-- PROBLEM REQUIREMENTS --
Give the data again exactly, without images.

★ ★ ★ ★ ★ ★ ★

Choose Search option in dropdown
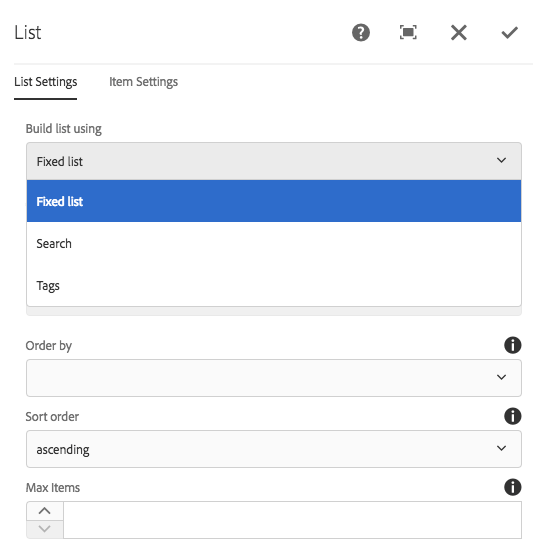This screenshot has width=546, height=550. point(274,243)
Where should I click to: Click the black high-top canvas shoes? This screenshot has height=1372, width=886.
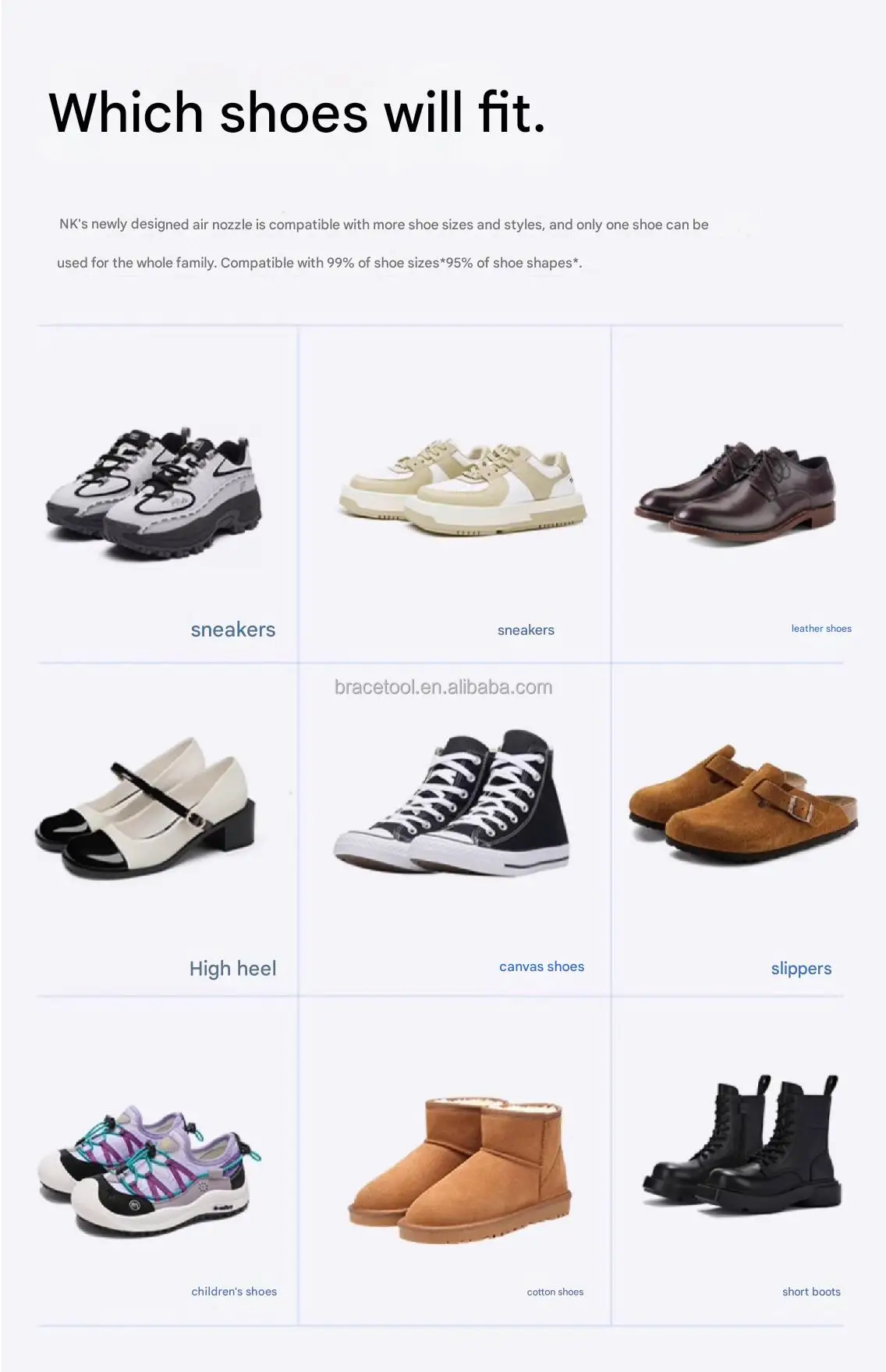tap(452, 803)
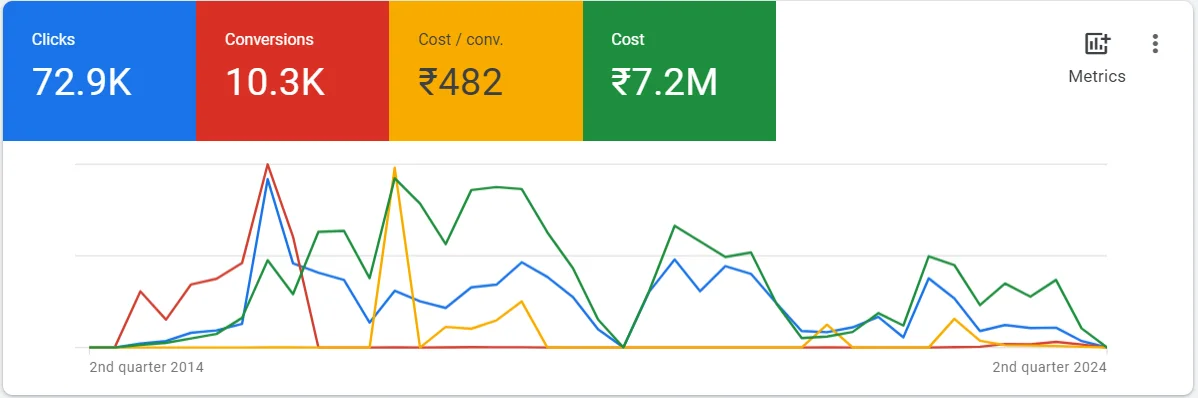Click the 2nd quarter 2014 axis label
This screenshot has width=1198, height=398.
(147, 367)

★ ★ ★ ★ ★ ★ ★

-- SOLUTION TO THE EXERCISE --
Choose Search option in dropdown
This screenshot has width=546, height=550. point(274,243)
Where should I click to: Click the black high-top canvas shoes? This screenshot has height=1372, width=886.
tap(452, 803)
Click the 2nd quarter 2014 axis label
This screenshot has width=1198, height=398.
(147, 367)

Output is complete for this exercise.